After a two-year wait, Thomas Bangalter has released ‘Mythologies’, his first solo venture since Daft Punk.
This lush 90 minute work of orchestral finesse is based on the original ballet score for Angelin Preljocaj’s composition bearing the same name and was performed by none other than Romain Dumas’ very own Orchestre National Bordeaux Aquitaine. Last week saw Warner Music publishing select pieces from Mythologies titled ‘L’Accouchement’ and ‘Le Minotaure’.
In light of this exciting debut release, Bangalter made an unprecedented move with personal interviews to promote it instead of relying solely on veiled Daft Punk promotion as before – making this launch all that more special!
In a recent conversation with Classical Connections Radio, Bangalter discussed his journey of creating an orchestral score for the ballet project – something he had never done before. Gone were the usual electronic production hardware; in its place was a complex fusion of musical styles that formed just one part of ‘Mythologies”s success story.
“I went back to two worlds. My mother was a ballet dancer so my childhood was surrounded with a dancing class, choreographers and dancers. So this was definitely somehow known territory, even though I ended up doing dance music of a different kind,” he told host Alexis Ffrench. “But it was a very intimate and personal project for sure, to go back in this process. Also I think I’m looking at scoring and writing for the orchestra in a very cinematic way too, because I just love movies and I think my relationship, even to classical proposals, is very well-connected to its use in films.”

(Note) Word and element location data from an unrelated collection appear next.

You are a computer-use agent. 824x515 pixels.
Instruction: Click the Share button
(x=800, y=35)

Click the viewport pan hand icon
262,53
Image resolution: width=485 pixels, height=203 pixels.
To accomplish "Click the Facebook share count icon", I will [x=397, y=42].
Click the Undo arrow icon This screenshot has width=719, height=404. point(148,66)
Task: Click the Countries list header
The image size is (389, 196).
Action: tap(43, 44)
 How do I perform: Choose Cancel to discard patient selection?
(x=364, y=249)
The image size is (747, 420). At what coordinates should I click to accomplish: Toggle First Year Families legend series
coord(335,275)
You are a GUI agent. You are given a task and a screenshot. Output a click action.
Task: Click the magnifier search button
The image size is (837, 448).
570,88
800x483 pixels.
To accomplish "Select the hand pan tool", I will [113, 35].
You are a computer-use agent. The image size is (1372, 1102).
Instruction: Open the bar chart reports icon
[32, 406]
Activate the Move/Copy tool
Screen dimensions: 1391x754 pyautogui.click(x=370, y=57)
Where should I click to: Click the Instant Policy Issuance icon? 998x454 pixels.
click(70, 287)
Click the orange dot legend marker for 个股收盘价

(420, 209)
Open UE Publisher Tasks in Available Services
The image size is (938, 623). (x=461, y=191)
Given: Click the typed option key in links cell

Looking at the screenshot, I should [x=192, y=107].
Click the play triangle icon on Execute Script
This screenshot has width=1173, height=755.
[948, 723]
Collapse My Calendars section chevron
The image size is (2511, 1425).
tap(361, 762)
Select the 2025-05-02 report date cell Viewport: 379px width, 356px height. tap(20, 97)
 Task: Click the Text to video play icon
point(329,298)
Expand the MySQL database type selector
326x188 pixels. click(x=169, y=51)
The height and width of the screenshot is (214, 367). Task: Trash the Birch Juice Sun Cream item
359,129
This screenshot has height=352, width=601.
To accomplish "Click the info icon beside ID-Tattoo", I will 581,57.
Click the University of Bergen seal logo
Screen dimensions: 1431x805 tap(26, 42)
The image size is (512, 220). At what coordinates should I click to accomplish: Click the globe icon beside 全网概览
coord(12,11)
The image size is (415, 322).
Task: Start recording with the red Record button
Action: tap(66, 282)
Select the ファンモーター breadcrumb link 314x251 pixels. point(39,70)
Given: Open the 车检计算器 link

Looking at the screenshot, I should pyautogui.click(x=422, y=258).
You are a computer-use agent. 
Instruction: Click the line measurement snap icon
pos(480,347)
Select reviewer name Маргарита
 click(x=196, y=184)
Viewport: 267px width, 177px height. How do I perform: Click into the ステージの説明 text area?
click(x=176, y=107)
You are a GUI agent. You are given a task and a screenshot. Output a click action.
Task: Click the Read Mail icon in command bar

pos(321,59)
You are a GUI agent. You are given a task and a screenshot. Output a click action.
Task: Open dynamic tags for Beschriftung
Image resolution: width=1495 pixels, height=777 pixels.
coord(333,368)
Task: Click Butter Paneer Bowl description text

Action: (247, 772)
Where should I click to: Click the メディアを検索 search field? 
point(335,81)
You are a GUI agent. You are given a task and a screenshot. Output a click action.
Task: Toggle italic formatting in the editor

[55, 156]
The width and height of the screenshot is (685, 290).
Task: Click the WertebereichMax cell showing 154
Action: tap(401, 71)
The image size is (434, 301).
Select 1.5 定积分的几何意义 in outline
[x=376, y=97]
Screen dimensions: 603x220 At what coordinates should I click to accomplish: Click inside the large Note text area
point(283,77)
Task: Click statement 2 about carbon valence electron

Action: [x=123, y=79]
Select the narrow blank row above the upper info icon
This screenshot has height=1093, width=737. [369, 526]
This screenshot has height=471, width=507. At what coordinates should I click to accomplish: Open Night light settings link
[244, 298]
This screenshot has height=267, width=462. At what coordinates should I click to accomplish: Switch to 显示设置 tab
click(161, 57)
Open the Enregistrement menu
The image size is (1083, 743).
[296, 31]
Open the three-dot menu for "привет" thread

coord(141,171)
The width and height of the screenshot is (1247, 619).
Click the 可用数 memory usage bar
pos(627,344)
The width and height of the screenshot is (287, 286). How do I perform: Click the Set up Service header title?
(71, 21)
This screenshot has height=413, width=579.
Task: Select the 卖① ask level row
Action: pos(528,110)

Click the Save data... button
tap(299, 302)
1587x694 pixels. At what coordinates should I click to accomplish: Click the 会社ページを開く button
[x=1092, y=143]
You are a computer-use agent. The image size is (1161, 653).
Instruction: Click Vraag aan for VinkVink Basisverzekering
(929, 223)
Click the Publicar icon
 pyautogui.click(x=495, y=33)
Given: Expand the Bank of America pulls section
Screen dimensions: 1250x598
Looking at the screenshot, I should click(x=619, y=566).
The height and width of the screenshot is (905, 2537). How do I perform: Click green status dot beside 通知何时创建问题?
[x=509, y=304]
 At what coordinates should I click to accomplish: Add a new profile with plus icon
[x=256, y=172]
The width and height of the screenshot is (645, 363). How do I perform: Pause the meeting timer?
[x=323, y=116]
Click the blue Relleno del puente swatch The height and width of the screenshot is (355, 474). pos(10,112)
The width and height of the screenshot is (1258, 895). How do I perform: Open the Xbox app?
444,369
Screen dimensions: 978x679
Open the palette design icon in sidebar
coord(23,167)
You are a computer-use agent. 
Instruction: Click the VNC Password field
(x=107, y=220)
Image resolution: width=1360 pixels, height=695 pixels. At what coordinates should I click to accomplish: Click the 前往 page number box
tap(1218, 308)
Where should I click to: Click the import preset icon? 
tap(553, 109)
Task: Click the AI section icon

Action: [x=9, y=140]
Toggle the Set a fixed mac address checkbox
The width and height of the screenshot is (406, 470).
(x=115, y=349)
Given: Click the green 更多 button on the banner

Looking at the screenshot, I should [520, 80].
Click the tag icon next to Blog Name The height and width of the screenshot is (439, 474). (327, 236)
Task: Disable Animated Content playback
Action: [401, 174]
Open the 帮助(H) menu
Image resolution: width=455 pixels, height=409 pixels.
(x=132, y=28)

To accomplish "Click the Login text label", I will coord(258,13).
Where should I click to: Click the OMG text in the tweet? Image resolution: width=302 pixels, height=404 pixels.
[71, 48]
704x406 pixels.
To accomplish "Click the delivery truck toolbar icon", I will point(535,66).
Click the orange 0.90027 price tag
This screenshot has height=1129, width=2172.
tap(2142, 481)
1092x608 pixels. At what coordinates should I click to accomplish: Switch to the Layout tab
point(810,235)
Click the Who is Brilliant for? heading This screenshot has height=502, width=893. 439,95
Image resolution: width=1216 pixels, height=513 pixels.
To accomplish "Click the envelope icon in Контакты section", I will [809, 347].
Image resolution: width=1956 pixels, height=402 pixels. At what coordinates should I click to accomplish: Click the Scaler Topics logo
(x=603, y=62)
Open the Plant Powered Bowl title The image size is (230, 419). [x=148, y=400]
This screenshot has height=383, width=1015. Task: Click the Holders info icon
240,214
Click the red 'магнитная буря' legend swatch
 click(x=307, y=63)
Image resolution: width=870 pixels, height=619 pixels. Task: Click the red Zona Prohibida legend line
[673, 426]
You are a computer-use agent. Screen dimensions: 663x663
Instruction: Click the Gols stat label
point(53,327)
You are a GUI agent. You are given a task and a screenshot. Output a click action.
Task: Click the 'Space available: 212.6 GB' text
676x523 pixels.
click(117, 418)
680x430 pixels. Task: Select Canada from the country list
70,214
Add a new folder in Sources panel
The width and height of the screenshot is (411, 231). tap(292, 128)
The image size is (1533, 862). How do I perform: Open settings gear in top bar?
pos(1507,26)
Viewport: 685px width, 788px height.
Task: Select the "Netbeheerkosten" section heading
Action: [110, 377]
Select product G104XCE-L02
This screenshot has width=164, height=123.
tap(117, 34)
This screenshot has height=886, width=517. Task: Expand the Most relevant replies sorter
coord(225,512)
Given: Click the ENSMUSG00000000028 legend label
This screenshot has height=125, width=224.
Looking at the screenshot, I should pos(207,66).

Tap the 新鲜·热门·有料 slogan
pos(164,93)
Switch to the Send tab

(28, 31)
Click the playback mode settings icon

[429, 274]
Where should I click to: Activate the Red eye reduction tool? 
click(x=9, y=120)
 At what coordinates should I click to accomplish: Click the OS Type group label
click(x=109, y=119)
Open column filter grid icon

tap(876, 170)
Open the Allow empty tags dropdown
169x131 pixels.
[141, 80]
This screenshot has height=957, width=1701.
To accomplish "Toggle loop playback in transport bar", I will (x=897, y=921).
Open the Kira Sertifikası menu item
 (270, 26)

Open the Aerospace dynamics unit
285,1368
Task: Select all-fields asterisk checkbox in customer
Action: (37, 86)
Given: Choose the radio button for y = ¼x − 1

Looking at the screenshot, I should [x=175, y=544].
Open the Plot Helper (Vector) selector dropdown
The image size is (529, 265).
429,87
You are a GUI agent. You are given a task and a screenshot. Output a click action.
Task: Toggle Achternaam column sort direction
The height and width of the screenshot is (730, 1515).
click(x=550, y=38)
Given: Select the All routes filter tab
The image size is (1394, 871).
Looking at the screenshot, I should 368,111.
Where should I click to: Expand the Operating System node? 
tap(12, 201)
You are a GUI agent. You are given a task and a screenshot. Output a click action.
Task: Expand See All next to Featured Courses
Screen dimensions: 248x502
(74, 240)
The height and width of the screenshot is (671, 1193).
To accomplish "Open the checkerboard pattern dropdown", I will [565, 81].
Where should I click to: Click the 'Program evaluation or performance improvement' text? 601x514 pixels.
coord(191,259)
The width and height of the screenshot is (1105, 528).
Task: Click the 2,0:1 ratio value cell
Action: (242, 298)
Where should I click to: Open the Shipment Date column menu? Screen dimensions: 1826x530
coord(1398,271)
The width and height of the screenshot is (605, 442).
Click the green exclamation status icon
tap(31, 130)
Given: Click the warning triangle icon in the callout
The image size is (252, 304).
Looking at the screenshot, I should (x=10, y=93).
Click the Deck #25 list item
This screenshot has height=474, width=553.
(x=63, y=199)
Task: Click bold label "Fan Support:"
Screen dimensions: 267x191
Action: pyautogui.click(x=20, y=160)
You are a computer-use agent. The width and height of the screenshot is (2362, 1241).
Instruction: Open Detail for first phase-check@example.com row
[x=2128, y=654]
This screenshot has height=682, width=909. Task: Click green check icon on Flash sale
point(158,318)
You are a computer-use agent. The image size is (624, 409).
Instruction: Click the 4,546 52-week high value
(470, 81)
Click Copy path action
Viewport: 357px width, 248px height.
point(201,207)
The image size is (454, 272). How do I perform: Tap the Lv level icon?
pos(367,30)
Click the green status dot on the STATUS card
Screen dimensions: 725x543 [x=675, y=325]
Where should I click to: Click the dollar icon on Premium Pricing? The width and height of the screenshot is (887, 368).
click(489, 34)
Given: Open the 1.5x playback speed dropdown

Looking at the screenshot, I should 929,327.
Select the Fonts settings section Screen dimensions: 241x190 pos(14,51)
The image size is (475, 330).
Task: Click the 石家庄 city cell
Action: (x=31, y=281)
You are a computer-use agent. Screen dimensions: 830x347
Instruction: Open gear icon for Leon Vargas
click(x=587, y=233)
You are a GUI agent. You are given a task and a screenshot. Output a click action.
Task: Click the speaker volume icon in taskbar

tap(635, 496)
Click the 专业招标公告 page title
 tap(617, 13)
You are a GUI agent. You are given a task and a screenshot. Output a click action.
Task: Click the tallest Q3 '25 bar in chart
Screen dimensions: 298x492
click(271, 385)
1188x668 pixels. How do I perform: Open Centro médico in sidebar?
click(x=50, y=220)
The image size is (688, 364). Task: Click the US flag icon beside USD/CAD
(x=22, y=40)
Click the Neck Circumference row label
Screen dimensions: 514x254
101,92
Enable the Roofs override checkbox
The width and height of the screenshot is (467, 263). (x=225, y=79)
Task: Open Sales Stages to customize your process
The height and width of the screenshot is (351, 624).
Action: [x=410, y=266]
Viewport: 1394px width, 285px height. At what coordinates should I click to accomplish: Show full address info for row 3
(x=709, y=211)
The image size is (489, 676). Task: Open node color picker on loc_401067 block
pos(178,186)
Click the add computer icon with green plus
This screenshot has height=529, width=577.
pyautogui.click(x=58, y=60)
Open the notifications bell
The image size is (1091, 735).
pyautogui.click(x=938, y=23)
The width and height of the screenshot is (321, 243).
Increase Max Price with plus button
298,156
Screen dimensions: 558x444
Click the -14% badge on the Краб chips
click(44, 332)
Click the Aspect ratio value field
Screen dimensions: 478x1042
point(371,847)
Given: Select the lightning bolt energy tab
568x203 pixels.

“…My process is very instinctive,” he said. “At the same time this project was my first adventure in orchestration myself. I was just experimenting and trying different textures and working with some classical forms and also some less traditional forms as well.”
In another interview with BBC, Bangalter opened up about the end of Daft Punk and the intention of their famous robot characters. “We tried to use these machines to express something extremely moving that a machine cannot feel, but a human can,” Bangalter told Mark Savage. “We were always on the side of humanity and not on the side of technology…. As much as I love this character, the last thing I would want to be, in the world we live in, in 2023, is a robot.” Read more from the interview here.
‘Mythologies’ is Bangalter’s first full-length solo project since Daft Punk split up in February 2021. His only other solo album is also a score, for the 2002 Gaspar Noé film ‘Irréversible’. As Daft Punk, Bangalter and Guy-Manuel de Homem-Christo scored the 2010 ‘Tron: Legacy’ film, which later got a special remix edition.